Hitler was normal but very determined and not very successful early on. He was a fan of cowboys and Indians—tales of American cowboys and Native Americans. He wanted to be an artist, but even more so an architect. He was rejected from art school, though, which may have destroyed a well-spring of narcissistic vigor inside of him. He served in the German military, but had never risen above the rank of corporal albeit highly decorated, he was political in the way that men are political, and he was jailed for it—for nine months, a kind of gestation period, where he worked on Mein Kampf. What Hitler possessed, though, was a voice—a unique ability to galvanize the populace. He had a voice that encapsulated German suffering and because of this he was discovered by the German elite. The early videos of his speeches seem like a kind of performance art—impossibly impassioned. But the Nazis he led caused real cataclysmic destruction. A scene from the documentary Shoah by Claude Lanzmann comes to mind, where a former Nazi describes with a tragic indifference, the systematic killing of Jews in Treblinka, a German Nazi camp in occupied Poland. He goes into great detail about the logistical inconvenience of ending many Jewish lives. Relativism notwithstanding, I think it’s good to think of the Holocaust as bad, and I think it’s good to think of Ghandi’s nonviolent triumph over England as good. The Dandi March was good. The Final Solution was bad.
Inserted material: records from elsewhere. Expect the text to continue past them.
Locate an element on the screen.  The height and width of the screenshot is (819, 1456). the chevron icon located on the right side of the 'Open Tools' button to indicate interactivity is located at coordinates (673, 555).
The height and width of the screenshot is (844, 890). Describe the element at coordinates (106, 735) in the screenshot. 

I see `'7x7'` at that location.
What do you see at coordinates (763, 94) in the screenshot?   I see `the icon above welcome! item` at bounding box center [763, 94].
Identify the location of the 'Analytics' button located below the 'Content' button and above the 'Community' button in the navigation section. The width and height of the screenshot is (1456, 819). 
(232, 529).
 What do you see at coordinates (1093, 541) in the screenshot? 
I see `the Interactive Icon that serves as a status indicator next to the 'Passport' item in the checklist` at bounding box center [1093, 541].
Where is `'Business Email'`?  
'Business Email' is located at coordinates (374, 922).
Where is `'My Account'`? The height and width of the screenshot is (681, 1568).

What Kallat seeks to explore in “Covering Letter” is a near miss between two of the 20th century’s most influential minds. This juxtaposition of these two is a near-collision of worlds, east and west, right and wrong, peace and war. One had spoken and maybe one had listened. The viewer is left with this—what could have been, what could be.
Jitish Kallat’s “Covering Letter” is on view in the Perelman Building of the Philadelphia Museum of Art through March 5, 2017.